文本与元素定位数据
────────────────────────────────────────

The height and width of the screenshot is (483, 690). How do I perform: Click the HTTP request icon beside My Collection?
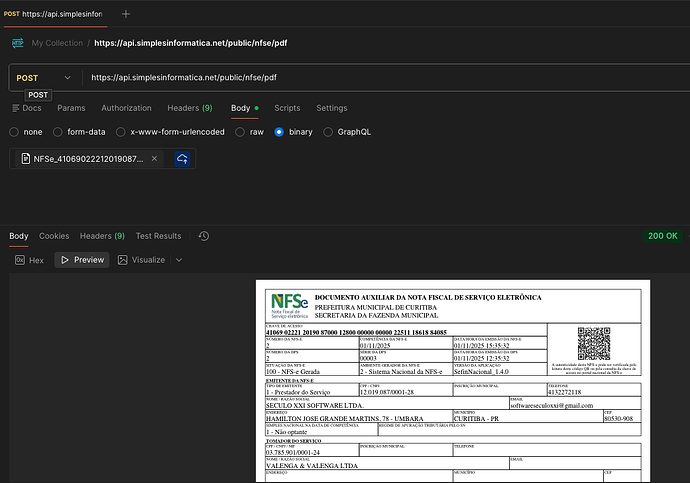click(17, 43)
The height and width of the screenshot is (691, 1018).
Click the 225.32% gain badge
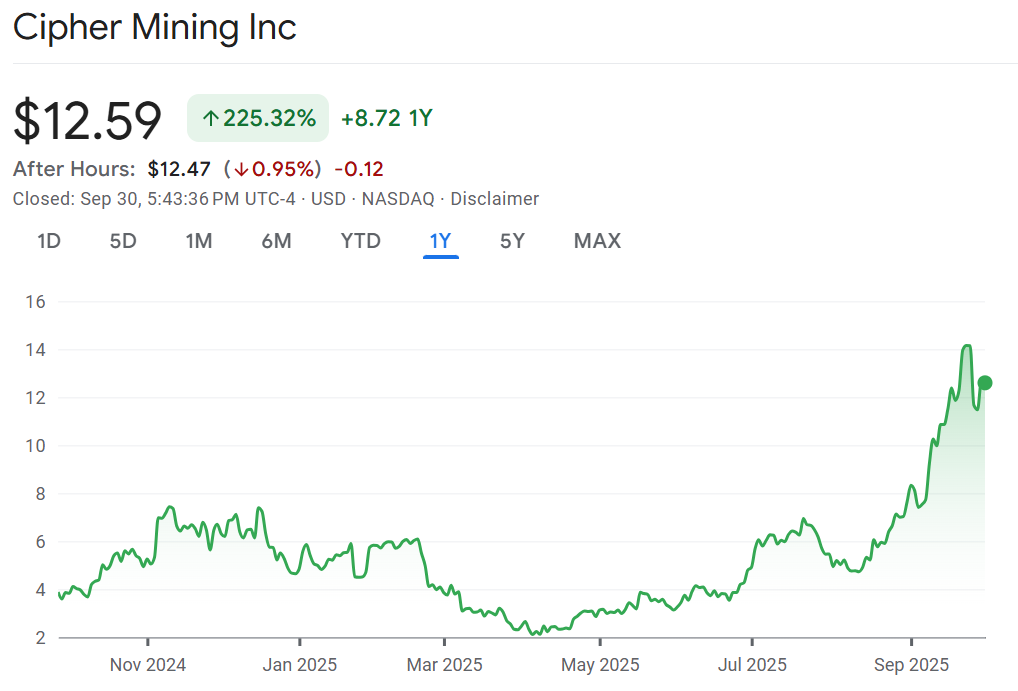click(x=258, y=119)
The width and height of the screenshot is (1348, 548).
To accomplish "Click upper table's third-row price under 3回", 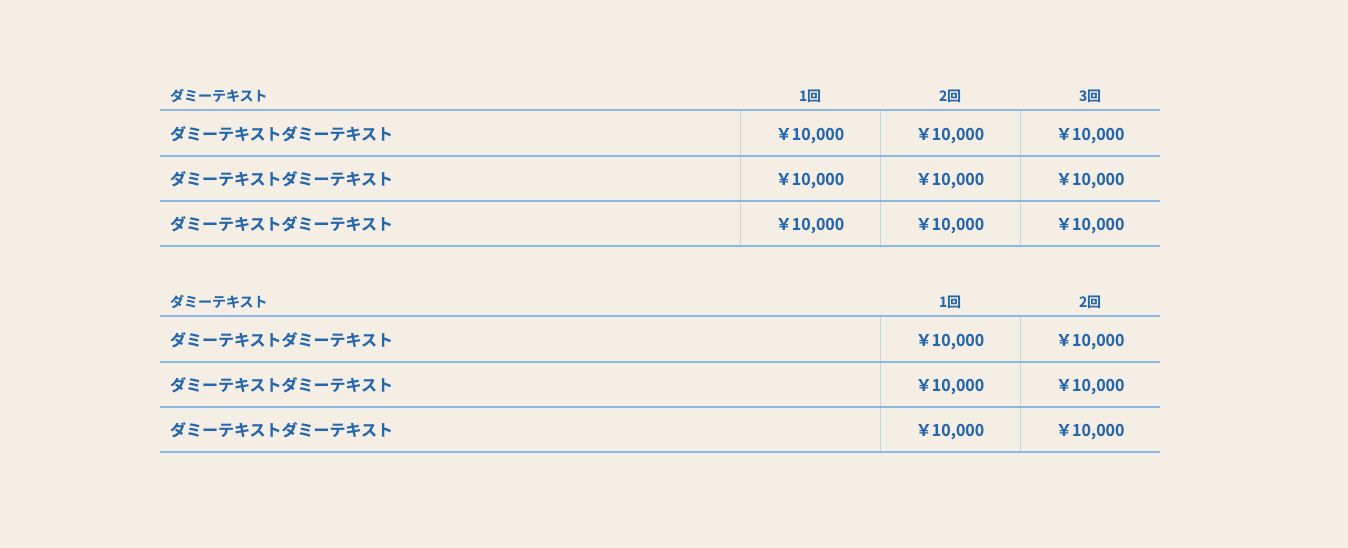I will pos(1090,224).
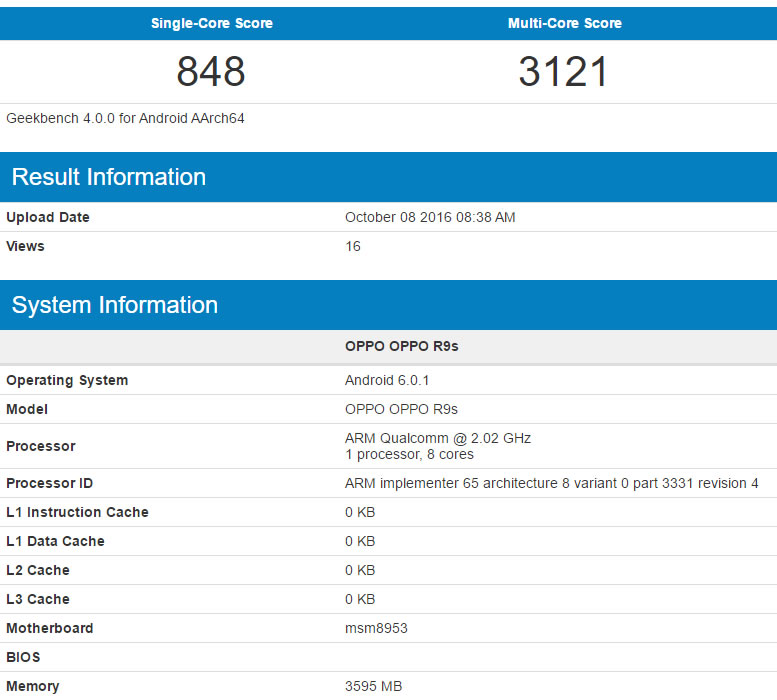Click the Upload Date label
The image size is (777, 700).
pos(48,217)
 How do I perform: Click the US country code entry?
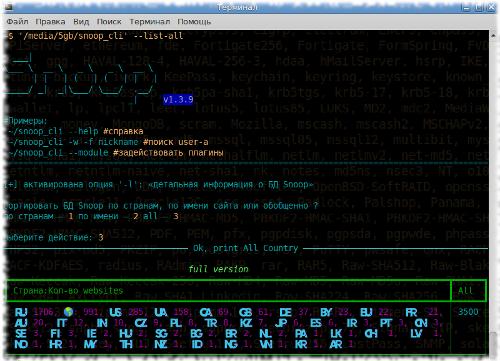pos(115,312)

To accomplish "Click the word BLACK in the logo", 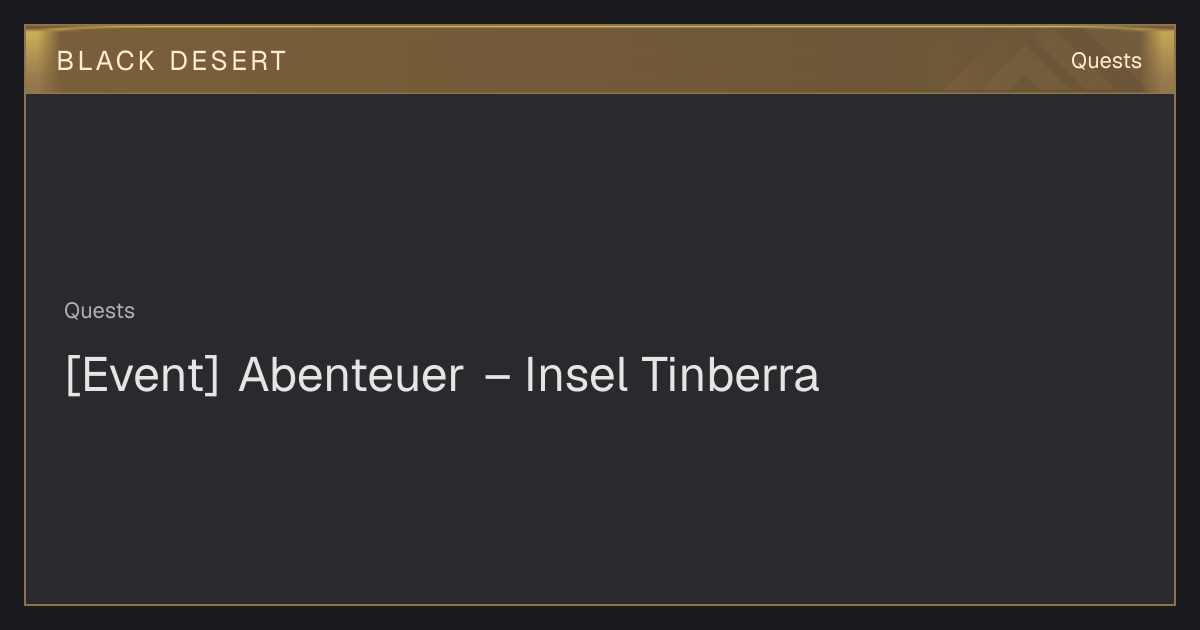I will click(x=106, y=61).
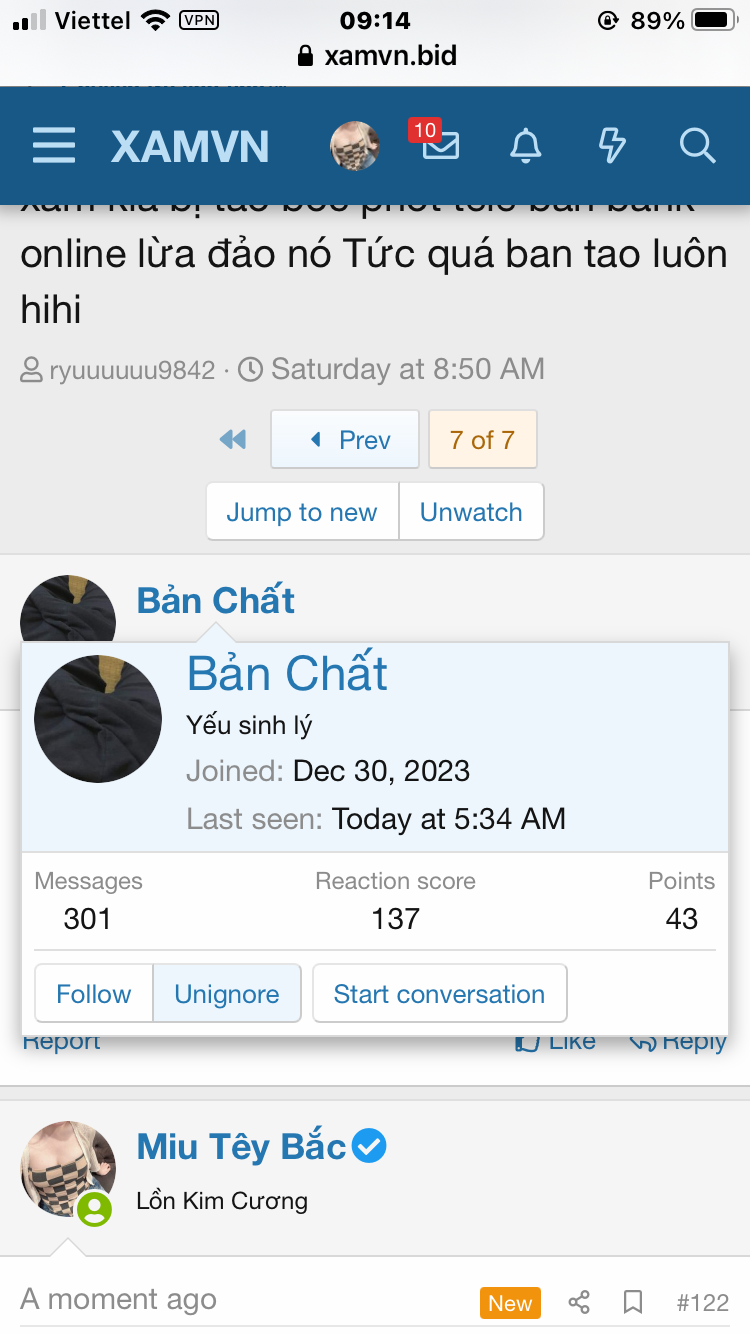Bookmark post #122
Image resolution: width=750 pixels, height=1334 pixels.
tap(633, 1302)
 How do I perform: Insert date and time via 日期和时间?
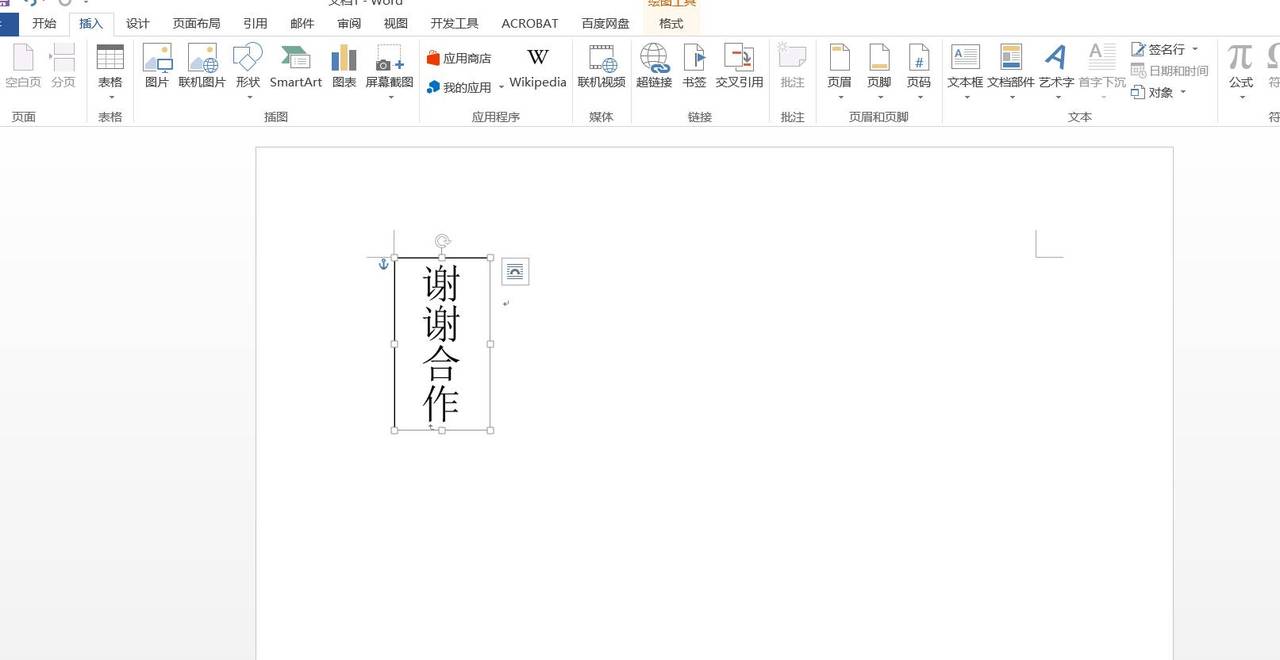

────────────────────────────────────────

任务说明:
请重新写出从数据开头到包含“click(x=258, y=119)”那一行为止的部分，首尾两行都算在内，并把其中的“screenshot”替换为“image”，其余内容保持不变。答案里不要包含图片。

正确结果:
The height and width of the image is (483, 690). How do I perform: Click the HTTP request icon beside My Collection?
click(17, 43)
The height and width of the image is (691, 1018).
Click the 225.32% gain badge
click(x=258, y=119)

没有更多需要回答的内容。